Most of my issues with dystopian trilogies are that the world is usually not resolved or fixed by the end of the trilogy. That usually occurs because it is not possible to resolve a world in three books. Marie Lu actually resolved a world within three books. The government and world is not perfect, but what country or government is.  With that said, I was still not completely thrilled with the ending. It had nothing to do with the world it was based in, but how we left Champion. To me the book is still open-ended. Anyone can assume that Day and June will get back together but the question is how and when. Since Day does not have all his memories of June, will she tell him of their past together? I hope that Marie Lu will come out with a novella set after the epilogue because I was not satisfied. I wish the ending would have included more than June and Day reuniting and getting reintroduced to one another. I wish it would have shown more years down the timeline and where they were and how their relationship was progressing. It annoys me that Eden, Day's little brother, did not slip up or say something about June to Day, especially when Eden was still a little kid. I figured Eden would have told Day about June after Day lost his memory of June.  It seemed like something Eden would have done.
      
Also included in the epilogue were the events during June's other Birthday's.
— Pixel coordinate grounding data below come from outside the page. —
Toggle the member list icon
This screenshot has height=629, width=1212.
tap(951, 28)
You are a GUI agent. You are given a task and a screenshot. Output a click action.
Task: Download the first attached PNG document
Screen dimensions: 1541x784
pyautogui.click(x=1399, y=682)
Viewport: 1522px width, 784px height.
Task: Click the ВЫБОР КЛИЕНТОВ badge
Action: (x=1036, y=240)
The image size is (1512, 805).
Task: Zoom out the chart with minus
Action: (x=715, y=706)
It was sad, but bound to happen, when the readers were informed that Ollie had passed away. I loved that dog! He may not have been that big of a character but he was always there for June when she was depressed. It was also interesting to learn that Anden and June had dated for about four years and they broke up because June could not love Anden as much as he loved her. But that was not too shocking since it was easy to tell that she still had feelings for Day. Anden should have never expected her to stop loving Day.
      
It turned out that the Champion was Day. He was the Champion of the people, which was not a surprise. 
      
Overall, Champion was an excellent ending to the Legend trilogy, the only thing I was unhappy with was the ending where Day and June were re-introduced. I thought that was how Beautiful Redemption by Kami Garcia and Margaret Stohl would end. Champion was action-packed, suspenseful, witty, romantic,a quick read and includes lovable characters. Marie Lu's writing is brilliant. I highly recommend the whole trilogy to anyone.